Alors pourquoi, se demande-t-on, un tel ouvrage, qui semble plutôt faire provocation ?

Notons d'abord que le sujet n'est pas des plus anodins: Nicolas Sarkozy, président de France, en fin de quinquennat.
Et le sous titre explicite: ce qu'il n'aurait jamais dû nous dire..."Nous" : il s'agit de deux journalistes-écrivains connus et reconnus dans le monde du journalisme politique, Maurice Szafran, PDG du journal Marianne, et Nicolas Domenach, son acolyte à Marianne et journaliste à l'Edition Spéciale et sur I-télé.

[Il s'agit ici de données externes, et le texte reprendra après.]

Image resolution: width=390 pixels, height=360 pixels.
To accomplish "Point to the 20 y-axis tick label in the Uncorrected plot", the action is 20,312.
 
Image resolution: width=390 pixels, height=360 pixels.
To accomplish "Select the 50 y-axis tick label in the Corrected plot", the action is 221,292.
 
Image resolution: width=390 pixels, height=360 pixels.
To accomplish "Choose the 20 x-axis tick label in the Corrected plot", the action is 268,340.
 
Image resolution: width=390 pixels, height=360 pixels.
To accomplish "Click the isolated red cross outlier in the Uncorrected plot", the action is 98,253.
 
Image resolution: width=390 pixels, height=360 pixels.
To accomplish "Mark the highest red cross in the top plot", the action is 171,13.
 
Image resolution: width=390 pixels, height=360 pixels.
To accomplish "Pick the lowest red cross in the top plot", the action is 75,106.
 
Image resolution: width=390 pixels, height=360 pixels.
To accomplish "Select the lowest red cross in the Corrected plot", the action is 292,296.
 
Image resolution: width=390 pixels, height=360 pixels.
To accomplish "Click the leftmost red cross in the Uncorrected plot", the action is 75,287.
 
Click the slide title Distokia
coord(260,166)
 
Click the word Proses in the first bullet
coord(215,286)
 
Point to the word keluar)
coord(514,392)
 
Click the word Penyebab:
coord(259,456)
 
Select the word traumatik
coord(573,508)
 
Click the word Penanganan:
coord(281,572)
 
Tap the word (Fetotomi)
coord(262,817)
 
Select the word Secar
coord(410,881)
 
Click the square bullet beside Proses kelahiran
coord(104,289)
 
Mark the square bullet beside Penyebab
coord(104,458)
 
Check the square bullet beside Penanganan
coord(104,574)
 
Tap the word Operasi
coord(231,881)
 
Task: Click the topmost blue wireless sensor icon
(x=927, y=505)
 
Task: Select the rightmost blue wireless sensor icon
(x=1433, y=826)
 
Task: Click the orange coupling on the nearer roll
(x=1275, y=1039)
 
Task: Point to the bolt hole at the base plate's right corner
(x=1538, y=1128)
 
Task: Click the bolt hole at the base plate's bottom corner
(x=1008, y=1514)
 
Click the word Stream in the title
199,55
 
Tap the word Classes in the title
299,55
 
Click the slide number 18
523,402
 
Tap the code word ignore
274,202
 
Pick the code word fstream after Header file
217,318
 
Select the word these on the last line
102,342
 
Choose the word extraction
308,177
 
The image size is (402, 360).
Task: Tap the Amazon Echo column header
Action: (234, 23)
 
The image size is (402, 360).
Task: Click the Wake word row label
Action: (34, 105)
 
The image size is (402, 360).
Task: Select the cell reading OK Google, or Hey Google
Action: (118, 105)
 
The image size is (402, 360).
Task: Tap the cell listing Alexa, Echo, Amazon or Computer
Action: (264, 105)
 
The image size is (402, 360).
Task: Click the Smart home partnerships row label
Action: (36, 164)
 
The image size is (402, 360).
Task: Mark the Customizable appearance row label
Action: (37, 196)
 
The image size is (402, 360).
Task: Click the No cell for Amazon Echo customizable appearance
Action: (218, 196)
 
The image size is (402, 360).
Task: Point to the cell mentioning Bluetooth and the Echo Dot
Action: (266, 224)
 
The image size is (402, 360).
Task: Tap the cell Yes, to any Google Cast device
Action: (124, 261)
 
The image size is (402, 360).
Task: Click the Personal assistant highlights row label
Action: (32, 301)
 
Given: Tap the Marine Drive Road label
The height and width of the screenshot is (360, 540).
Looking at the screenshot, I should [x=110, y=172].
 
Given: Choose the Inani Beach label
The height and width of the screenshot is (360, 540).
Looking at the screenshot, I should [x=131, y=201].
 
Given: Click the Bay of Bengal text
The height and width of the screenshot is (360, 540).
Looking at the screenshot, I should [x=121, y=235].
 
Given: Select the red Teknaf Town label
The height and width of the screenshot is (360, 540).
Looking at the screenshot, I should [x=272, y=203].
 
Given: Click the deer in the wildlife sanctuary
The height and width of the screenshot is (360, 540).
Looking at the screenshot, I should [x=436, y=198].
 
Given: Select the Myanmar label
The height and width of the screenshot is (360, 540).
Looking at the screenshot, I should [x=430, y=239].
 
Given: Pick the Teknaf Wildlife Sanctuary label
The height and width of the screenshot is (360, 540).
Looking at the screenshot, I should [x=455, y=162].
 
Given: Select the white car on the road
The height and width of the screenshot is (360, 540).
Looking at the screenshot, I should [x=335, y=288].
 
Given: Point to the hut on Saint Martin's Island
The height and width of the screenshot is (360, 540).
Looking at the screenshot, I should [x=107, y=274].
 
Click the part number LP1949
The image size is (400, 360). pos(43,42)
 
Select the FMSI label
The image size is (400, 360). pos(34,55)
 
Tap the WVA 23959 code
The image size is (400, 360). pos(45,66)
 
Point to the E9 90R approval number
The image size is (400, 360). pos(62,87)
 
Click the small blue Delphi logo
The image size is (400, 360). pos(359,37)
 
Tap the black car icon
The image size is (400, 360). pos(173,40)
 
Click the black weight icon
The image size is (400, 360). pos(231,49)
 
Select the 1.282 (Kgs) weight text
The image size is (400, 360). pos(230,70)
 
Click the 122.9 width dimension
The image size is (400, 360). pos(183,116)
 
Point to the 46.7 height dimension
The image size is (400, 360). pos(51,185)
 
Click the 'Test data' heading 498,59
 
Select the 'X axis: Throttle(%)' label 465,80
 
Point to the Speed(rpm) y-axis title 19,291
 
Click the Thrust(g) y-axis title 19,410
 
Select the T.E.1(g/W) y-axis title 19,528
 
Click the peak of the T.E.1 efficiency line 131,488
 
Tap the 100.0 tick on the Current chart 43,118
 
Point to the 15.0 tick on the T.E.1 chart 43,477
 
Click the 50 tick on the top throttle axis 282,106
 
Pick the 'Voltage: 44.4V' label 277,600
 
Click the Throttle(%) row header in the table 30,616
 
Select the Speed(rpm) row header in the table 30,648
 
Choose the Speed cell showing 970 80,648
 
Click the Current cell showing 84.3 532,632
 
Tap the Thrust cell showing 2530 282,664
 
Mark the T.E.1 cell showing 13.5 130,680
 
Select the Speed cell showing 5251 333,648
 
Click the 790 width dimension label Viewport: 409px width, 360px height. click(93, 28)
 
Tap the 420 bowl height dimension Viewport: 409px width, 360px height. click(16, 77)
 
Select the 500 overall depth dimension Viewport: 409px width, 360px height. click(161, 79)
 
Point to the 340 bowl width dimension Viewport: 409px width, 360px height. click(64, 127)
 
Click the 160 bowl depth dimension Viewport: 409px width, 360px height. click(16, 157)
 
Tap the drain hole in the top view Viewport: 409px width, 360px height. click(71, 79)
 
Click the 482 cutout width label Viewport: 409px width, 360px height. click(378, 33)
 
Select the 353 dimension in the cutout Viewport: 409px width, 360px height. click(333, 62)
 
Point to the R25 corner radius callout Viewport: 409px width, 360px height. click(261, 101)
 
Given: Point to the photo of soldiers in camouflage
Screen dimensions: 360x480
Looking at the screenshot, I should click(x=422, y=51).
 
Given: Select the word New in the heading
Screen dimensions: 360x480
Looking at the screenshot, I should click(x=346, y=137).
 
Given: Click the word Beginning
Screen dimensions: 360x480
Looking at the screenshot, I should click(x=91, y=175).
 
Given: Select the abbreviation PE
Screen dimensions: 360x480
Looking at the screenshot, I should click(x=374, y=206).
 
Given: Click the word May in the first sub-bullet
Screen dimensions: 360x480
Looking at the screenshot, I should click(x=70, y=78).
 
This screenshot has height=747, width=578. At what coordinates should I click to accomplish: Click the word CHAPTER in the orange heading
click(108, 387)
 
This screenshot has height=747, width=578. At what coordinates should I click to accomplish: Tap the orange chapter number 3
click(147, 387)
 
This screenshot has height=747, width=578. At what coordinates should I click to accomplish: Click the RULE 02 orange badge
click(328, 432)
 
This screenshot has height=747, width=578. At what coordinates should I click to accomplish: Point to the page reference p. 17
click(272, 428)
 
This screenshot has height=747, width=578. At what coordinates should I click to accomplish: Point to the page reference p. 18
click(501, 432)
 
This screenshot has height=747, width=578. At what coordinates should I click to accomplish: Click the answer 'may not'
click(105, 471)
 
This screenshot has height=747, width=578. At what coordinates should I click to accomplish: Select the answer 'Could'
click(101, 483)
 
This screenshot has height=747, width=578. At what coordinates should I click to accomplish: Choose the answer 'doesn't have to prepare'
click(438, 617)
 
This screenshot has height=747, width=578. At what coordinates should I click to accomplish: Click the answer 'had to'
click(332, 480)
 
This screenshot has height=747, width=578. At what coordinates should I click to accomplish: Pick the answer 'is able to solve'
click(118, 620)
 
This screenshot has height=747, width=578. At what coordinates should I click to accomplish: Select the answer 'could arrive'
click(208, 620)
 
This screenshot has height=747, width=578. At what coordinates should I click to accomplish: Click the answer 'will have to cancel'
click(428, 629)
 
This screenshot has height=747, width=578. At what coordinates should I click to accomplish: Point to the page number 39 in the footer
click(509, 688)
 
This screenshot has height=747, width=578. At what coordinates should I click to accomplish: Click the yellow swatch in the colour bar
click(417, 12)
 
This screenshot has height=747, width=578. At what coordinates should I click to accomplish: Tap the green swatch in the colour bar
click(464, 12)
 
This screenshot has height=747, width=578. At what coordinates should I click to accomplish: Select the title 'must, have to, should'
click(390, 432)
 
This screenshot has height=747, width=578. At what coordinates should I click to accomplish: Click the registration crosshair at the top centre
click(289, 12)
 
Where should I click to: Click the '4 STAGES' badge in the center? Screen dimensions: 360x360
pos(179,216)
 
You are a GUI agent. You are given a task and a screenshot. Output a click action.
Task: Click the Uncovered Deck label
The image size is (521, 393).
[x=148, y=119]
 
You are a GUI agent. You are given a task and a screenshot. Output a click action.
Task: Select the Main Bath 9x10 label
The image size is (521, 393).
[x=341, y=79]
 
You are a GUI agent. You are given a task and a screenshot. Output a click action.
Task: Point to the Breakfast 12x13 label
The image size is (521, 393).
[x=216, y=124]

Ils nous décrivent un Nicolas Sarkozy rencontré il y a des années, jeune, alors que sa loyauté oscillait entre Jacques Chirac et Edouard Balladur, bravant les erreurs de jugement dignement, s'accrochant toujours à une ambition qui aurait paru à beaucoup démesurée. Nicolas Sarkozy n'a rien de l'énarque ou de l'aristocrate dont la figure est beaucoup plus courante dans la scène politique française. Sa jeunesse reste un peu floue, entre bohème et bourgeoisie.
Mais il s'agit aussi et surtout du portrait d'un homme d'affect, plus que de raison : qu'il s'agisse d'élans d'affection ou de colère, rien n'est, ou ne semble mesuré. Mais qui est finalement cet homme politique au tempérament exubérant, parlant sèchement, parfois même vulgairement, mais maniant des discours politiques non moins efficaces?
Certains épisodes laissent le lecteur mal à l'aise tant le président semble y être dévoilé, qu'il s'agisse de sa rupture avec Cécilia, ou de son remariage avec Carla Bruni...
Les deux auteurs n'avaient pas en tête de faire un (autre) livre de politique, mais de parler de psychologie, et de ses conséquences (mais là le lecteur est laissé libre de les appréhender sur la gestion d'un pays, les deux auteurs ne faisant pas le pont eux-mêmes entre les faits relatés et les conséquences sur le fonctionnement de notre vie politique).
Reste que beaucoup des débordements ici relatés demeurent connus des caméras et ont beaucoup tournés sur nos divers écrans (exemple le plus facile, le fameux "casse toi pauv' con" lancé à un agriculteur qui refusait de lui serrer la main).
Mais l'on pourra aussi s'interroger sur cette autre question: où, dans notre époque, et plus précisément dans notre monde occidental, se situe encore la délimitation entre le privé et le public?
Qu'est-ce que ce "off" devenu publiable, si ce n'est peut être la rupture de cette digue, qui délimitait ces deux domaines?
A une époque où explosent dans les médias les émissions de télé réalité, où les réseaux sociaux sont à leurs sommets (facebook, twiter...), on ne peut que se demander: Nicolas Sarkozy, exception ou symptôme? Est-il responsable d’avoir entraîné le monde politique dans certaines des dérives de la bulle médiatique de son époque ? On ne manquera pas pourtant de se rappeler que ce sont les président Pompidou et surtout Giscard qui, les premiers, ont fait entrer les caméras dans leur vie privée.
Les auteurs croient à l'exception de ce personnage hors normes, dans ses forces comme dans ses faiblesses. On ne saura jamais vraiment ce qui relevait de la maîtrise ou de la perte de contrôle dans ces moments secrets qui constituent la matière de ce livre.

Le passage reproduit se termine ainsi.